Atravesaron la ciudad ante la mirada indiferente de algunos soldados que trataban de protegerse del agua en portales vacíos y sucios. Al girar una calle, se encontraron un cartel de la UGT pintado en una pared; en él se exhortaba a los ciudadanos a alistarse en el Ejército Popular. Todavía quedaban algunos.
—Rafael.
—¿Sí?
—Cuando lleguemos a la cárcel, ¿qué haremos?
—Simplemente, preguntar por tu marido.
La fina lluvia era como una leve cortina de lino que cubría cada una de las calles de aquella ciudad oscura y que avanzaba con ellos hasta la histórica prisión. A medida que se acercaban, tras andar cerca de una hora, fueron testigos de cómo la ciudad se despertaba lentamente. También de cómo la presencia de soldados, despistados o haciendo guardia, era cada vez mayor.
—Un momento. ¿Adónde van?
Un sargento de los regulares se les acercó acompañado de dos moros.
—A la cárcel.
El militar los observó, divertido.
—¿Se sienten culpables?
El coronel no pudo evitar sonreír. Hacía mucho tiempo que no lo hacía.
—Vamos a hacer una visita —dijo Montse, nerviosa, indiferente a la broma del suboficial.
—¿A ver a quién?
—A mi marido.
El sargento miró con desconfianza al coronel.
—Y usted, ¿quién es?
—Soy su hermano. El hermano de ella.
—¿Por qué han detenido a su marido?
—No lo sabemos.
—Algo habrá hecho.
—No.
—Entonces no está detenido.
—Está detenido.
—Señora, si no ha hecho nada…
Los dos moros se separaron de su superior y empezaron a compartir un cigarrillo, unos pasos más atrás. «No somos peligrosos», pensó el coronel. Montse miró con odio al suboficial. Tenía unos veinte años y acento de Tarragona.
—Por eso queremos ver si está aquí. Queremos saber qué ha pasado —se explicó el coronel—. Comprenda, sargento; mi hermana está muy preocupada.
—Vayan al registro. Está en la entrada sur de la prisión —respondió el suboficial, antes de girarse y perderse de nuevo entre las sombras.
—Cuando no llevamos uniforme, todos somos iguales —dijo el coronel.
—Aunque no llevemos uniforme, no somos todos iguales —replicó Montse.

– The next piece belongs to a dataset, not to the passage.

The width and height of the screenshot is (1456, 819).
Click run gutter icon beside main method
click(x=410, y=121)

Anduvieron por aquellas calles que, despacio, se iban llenando de gente. Finalmente, llegaron a la entrada de la prisión. Allí había varios guardias civiles acompañados de soldados regulares. Apuntaban con los fusiles a los peatones que se acercaban demasiado.
—Buenos días.
—¿Qué quieren?
—Venimos buscando a mi marido.
El guardia civil miró con desconfianza a la pareja.

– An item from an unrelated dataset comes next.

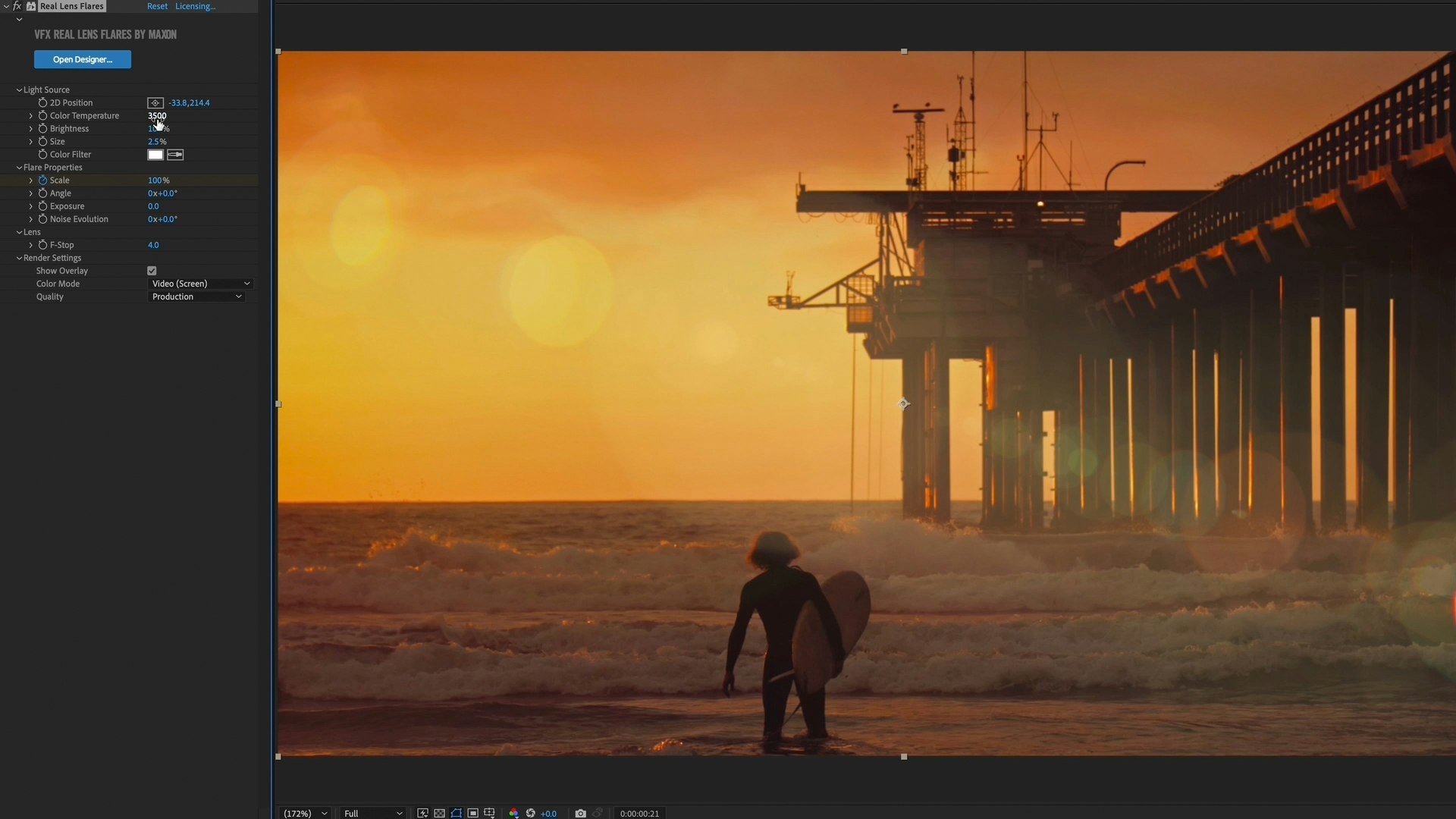Open the Color Mode dropdown

(200, 284)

—Las visitas no están permitidas.
—No venimos a visitarlo. Venimos a ver si está aquí.
—¿Qué ha hecho?
—Nada —contestó Montse, mientras se dejaba ir del brazo del coronel y se encaraba, a pesar de su pequeña altura, con el guardia.
—Entonces no está aquí —dijo el guardia, antes de girarse y volver a su puesto.
El coronel cogió con fuerza el brazo de su amiga. Poco a poco, se fueron, mientras las lágrimas de la mujer empezaban a confundirse con la lluvia.
Miquel sacó la cabeza por la pequeña ventana de la habitación. Daba a un patio interior. Estaba empezando a caer aguanieve. Hacía frío, mucho frío. Mientras exhalaba vaho por la boca buscó por toda la habitación su ropa: no estaba.
Abrió la puerta. A sus pies cayó un traje limpio, de abrigo, gris, con rayas. Tomó aire. Ahora sí que estaba completamente solo. Pero no tenía miedo. Ya se había acostumbrado a la amenaza constante de la muerte. Lo que no acababa de soportar bien era el frío, pero aquel traje gris de rayas le ayudaría.